_Task_. Lines from the line with "Click the 获取更新" to the line with "You are a computer-use agent. Viewport: 1080px" in the entries below, and only those, must be output exactly, with both ends included.

_Data supplied_.
■ ■ ■ ■

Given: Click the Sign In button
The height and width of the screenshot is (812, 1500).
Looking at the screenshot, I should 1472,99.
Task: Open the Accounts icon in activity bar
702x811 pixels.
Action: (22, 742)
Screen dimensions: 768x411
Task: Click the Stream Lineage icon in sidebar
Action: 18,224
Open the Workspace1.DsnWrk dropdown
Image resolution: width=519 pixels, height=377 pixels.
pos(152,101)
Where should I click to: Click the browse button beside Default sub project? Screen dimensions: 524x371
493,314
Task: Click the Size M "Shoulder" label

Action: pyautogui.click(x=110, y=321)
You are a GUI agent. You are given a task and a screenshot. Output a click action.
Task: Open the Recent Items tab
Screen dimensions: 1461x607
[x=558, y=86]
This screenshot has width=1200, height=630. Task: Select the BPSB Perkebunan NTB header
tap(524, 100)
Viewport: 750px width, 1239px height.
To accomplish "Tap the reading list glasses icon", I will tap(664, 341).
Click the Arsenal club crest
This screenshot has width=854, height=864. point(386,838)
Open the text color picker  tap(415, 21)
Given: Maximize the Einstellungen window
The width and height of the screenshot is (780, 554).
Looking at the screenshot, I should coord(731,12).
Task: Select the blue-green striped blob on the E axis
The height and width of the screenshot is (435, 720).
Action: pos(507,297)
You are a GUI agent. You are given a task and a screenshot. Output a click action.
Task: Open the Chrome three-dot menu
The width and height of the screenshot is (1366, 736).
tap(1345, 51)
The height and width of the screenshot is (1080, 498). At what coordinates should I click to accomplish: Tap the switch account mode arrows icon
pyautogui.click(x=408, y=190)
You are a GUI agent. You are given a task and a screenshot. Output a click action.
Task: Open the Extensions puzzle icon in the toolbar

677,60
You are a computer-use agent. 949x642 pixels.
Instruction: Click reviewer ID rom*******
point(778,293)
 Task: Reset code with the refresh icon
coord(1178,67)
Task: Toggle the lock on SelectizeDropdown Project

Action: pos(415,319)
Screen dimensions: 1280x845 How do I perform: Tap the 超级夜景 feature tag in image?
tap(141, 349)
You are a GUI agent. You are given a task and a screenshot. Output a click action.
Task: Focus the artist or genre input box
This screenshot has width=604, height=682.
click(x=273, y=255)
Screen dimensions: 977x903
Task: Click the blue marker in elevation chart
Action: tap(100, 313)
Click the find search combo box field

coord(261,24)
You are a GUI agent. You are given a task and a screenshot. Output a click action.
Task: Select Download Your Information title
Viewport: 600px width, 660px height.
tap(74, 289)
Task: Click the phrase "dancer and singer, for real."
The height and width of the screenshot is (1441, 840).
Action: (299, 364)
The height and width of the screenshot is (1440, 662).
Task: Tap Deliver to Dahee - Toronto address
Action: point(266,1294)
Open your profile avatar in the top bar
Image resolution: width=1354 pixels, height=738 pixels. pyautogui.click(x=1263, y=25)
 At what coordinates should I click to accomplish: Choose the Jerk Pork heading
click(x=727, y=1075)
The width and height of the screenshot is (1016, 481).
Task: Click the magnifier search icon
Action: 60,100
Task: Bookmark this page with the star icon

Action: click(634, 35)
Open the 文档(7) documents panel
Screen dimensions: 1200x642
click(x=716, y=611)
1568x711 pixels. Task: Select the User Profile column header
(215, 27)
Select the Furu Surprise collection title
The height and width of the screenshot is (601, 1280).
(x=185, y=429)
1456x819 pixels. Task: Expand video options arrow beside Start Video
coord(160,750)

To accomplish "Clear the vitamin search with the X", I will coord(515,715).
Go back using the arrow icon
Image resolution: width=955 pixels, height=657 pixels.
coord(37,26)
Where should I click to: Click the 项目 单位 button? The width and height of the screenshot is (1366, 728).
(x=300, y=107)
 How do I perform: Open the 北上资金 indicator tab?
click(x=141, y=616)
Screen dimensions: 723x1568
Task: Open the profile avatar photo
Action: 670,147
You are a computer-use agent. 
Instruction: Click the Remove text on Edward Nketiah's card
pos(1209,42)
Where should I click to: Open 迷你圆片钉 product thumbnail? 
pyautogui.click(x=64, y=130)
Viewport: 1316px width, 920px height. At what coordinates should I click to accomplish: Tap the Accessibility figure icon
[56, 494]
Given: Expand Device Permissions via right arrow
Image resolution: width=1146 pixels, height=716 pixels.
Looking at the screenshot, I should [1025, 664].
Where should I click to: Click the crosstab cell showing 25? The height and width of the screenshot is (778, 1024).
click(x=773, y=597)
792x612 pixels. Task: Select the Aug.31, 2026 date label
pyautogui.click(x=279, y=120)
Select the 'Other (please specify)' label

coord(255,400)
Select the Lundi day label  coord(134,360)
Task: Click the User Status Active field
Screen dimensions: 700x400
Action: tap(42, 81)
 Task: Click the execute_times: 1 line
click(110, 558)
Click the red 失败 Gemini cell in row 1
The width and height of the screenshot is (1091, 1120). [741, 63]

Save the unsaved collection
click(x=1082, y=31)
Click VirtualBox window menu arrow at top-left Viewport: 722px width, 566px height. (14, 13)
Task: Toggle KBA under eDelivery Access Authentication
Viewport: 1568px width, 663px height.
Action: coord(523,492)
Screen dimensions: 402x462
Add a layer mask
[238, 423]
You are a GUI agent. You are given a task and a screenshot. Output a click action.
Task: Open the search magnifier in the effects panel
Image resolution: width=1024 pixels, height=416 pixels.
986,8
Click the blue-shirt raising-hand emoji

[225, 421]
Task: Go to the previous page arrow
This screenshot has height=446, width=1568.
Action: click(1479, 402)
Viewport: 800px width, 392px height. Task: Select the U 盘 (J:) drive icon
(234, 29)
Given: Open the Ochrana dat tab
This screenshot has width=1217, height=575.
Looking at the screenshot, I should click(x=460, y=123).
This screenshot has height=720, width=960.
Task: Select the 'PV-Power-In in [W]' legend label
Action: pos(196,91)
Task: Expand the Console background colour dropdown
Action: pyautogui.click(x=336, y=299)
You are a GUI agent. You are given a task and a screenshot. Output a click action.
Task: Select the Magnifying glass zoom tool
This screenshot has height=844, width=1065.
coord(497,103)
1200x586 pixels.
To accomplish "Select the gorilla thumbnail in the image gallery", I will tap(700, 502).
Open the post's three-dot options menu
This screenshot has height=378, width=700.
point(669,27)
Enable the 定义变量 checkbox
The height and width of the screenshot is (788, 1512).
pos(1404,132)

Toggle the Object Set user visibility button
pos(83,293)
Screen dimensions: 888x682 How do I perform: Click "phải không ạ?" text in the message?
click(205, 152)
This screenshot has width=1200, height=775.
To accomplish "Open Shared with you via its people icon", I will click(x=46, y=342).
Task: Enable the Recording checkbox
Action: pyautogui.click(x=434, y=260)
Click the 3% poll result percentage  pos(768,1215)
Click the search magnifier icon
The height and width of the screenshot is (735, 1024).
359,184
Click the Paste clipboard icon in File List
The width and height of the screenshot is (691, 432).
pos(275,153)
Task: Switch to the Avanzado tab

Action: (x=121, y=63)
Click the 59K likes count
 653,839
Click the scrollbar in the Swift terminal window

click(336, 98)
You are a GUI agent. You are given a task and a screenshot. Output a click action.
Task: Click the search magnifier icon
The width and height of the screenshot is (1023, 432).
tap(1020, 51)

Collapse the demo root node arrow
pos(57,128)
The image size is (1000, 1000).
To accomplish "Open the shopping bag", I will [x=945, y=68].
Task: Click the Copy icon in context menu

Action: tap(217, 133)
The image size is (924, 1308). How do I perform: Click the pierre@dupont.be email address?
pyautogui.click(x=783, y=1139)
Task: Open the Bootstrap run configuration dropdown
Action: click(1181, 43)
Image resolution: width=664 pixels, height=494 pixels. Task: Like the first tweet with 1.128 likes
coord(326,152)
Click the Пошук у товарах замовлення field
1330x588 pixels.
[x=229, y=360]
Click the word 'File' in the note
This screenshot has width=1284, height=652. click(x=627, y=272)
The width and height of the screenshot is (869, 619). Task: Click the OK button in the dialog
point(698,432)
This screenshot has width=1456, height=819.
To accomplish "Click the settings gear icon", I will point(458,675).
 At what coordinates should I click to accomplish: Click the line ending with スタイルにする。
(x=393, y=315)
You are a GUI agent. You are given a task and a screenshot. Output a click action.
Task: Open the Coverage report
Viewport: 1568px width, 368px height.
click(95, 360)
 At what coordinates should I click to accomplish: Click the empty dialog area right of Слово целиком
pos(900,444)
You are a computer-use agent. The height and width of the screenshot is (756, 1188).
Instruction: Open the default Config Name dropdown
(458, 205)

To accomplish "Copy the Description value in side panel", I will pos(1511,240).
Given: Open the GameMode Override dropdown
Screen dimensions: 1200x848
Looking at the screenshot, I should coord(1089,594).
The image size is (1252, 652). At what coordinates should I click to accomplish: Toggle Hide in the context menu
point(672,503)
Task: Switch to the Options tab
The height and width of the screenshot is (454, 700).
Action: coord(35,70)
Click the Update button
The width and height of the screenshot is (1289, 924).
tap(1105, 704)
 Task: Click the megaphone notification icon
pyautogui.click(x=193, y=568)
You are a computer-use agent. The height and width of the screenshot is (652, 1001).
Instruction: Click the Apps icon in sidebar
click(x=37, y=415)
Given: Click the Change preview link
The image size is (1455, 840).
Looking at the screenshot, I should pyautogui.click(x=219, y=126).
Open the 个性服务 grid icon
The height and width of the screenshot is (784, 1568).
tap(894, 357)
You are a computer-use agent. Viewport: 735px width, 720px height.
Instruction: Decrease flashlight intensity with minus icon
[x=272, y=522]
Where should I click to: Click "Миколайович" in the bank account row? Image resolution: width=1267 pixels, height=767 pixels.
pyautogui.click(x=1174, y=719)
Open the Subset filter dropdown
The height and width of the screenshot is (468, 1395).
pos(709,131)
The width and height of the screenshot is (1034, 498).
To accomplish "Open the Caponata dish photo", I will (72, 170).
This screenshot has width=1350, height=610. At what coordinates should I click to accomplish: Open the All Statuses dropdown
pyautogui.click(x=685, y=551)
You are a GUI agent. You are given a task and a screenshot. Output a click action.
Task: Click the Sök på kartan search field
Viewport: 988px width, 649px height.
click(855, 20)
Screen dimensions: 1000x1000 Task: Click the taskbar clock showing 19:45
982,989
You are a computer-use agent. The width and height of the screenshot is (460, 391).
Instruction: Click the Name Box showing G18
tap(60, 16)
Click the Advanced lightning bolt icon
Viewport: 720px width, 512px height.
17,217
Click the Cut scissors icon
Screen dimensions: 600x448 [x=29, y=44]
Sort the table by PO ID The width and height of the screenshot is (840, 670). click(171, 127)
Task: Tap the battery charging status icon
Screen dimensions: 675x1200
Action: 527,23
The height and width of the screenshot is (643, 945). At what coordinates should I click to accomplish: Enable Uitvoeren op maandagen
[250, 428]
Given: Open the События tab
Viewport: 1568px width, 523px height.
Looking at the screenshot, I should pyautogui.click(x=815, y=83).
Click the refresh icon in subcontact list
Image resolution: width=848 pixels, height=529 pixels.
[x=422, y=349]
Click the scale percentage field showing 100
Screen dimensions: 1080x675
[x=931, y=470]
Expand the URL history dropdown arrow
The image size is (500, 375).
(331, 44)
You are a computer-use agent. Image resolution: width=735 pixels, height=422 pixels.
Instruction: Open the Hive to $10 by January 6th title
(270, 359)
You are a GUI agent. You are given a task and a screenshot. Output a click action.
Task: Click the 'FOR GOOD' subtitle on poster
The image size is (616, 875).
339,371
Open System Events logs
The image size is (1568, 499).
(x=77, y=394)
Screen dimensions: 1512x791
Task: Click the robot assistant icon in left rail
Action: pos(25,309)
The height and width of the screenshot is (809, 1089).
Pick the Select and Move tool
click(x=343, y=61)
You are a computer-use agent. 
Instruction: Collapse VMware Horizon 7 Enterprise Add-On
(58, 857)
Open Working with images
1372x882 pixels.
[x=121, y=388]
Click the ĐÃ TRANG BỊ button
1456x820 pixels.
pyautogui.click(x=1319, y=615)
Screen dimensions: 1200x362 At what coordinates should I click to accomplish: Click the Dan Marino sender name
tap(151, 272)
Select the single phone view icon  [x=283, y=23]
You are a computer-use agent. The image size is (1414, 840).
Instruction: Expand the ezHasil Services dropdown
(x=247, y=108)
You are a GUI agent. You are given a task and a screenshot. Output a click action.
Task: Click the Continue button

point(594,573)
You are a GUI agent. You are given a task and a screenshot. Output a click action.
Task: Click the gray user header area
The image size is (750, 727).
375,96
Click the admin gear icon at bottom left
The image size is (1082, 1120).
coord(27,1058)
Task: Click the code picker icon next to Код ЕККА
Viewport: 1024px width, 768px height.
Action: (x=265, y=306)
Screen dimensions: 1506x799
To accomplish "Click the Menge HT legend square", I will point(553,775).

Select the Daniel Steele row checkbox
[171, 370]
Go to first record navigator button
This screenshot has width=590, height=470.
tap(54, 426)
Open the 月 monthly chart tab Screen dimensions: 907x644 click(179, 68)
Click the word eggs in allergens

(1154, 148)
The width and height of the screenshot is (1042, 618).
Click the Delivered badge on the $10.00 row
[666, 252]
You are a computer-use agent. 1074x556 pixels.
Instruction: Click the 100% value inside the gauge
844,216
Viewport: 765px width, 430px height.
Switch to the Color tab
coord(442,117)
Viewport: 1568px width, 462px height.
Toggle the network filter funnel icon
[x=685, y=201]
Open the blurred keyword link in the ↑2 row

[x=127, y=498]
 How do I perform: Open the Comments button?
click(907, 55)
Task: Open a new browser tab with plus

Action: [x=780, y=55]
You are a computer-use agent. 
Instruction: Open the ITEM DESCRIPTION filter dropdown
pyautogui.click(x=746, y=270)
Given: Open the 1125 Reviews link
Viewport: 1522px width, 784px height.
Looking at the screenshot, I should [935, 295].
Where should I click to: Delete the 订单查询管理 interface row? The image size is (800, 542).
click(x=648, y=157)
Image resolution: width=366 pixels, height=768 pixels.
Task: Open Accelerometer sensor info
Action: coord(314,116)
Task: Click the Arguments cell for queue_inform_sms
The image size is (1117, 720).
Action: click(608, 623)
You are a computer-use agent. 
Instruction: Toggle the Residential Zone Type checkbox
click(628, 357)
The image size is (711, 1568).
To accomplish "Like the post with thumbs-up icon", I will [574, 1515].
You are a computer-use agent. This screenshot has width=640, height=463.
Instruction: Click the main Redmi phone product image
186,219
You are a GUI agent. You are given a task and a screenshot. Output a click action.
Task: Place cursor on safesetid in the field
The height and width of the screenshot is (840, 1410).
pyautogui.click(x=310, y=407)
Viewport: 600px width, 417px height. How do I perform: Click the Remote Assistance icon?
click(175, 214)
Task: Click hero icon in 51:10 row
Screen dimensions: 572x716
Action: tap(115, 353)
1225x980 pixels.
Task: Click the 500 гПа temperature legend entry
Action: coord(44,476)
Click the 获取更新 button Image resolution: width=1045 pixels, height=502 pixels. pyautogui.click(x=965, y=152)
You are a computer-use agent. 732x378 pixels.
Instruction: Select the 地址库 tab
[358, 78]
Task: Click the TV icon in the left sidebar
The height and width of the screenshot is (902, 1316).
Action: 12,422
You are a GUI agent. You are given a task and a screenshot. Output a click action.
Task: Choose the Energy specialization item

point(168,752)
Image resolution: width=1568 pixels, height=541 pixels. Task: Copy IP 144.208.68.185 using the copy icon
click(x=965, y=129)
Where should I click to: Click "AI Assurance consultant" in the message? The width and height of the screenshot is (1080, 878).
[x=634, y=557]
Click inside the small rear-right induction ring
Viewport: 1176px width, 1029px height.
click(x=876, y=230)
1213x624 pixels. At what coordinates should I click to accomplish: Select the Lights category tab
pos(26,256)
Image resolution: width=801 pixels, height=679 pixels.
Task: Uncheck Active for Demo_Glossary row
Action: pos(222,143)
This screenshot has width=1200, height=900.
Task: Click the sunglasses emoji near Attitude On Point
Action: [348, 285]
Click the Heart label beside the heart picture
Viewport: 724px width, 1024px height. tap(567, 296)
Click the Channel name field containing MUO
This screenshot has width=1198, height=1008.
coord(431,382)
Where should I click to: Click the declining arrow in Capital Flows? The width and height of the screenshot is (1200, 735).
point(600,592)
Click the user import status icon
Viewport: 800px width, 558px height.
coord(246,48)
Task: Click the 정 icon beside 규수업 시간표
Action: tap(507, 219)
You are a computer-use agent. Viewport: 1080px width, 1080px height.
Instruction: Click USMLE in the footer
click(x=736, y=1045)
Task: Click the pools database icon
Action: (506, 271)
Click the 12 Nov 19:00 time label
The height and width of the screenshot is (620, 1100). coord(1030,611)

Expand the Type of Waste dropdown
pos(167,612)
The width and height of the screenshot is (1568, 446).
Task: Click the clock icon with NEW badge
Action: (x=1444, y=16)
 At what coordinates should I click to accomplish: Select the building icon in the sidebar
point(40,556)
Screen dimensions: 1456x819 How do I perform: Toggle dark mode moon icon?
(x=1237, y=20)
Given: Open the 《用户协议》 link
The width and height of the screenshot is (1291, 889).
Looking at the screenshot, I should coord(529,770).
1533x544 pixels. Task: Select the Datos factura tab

■ ■ ■ ■

_Output for this task_.
Click the 获取更新 button Image resolution: width=1045 pixels, height=502 pixels. pyautogui.click(x=965, y=152)
You are a computer-use agent. 732x378 pixels.
Instruction: Select the 地址库 tab
[358, 78]
Task: Click the TV icon in the left sidebar
The height and width of the screenshot is (902, 1316).
Action: 12,422
You are a GUI agent. You are given a task and a screenshot. Output a click action.
Task: Choose the Energy specialization item

point(168,752)
Image resolution: width=1568 pixels, height=541 pixels. Task: Copy IP 144.208.68.185 using the copy icon
click(x=965, y=129)
Where should I click to: Click "AI Assurance consultant" in the message? The width and height of the screenshot is (1080, 878).
[x=634, y=557]
Click inside the small rear-right induction ring
Viewport: 1176px width, 1029px height.
click(x=876, y=230)
1213x624 pixels. At what coordinates should I click to accomplish: Select the Lights category tab
pos(26,256)
Image resolution: width=801 pixels, height=679 pixels.
Task: Uncheck Active for Demo_Glossary row
Action: pos(222,143)
This screenshot has width=1200, height=900.
Task: Click the sunglasses emoji near Attitude On Point
Action: [348, 285]
Click the Heart label beside the heart picture
Viewport: 724px width, 1024px height. tap(567, 296)
Click the Channel name field containing MUO
This screenshot has width=1198, height=1008.
coord(431,382)
Where should I click to: Click the declining arrow in Capital Flows? The width and height of the screenshot is (1200, 735).
point(600,592)
Click the user import status icon
Viewport: 800px width, 558px height.
coord(246,48)
Task: Click the 정 icon beside 규수업 시간표
Action: tap(507, 219)
You are a computer-use agent. Viewport: 1080px width, 1080px height.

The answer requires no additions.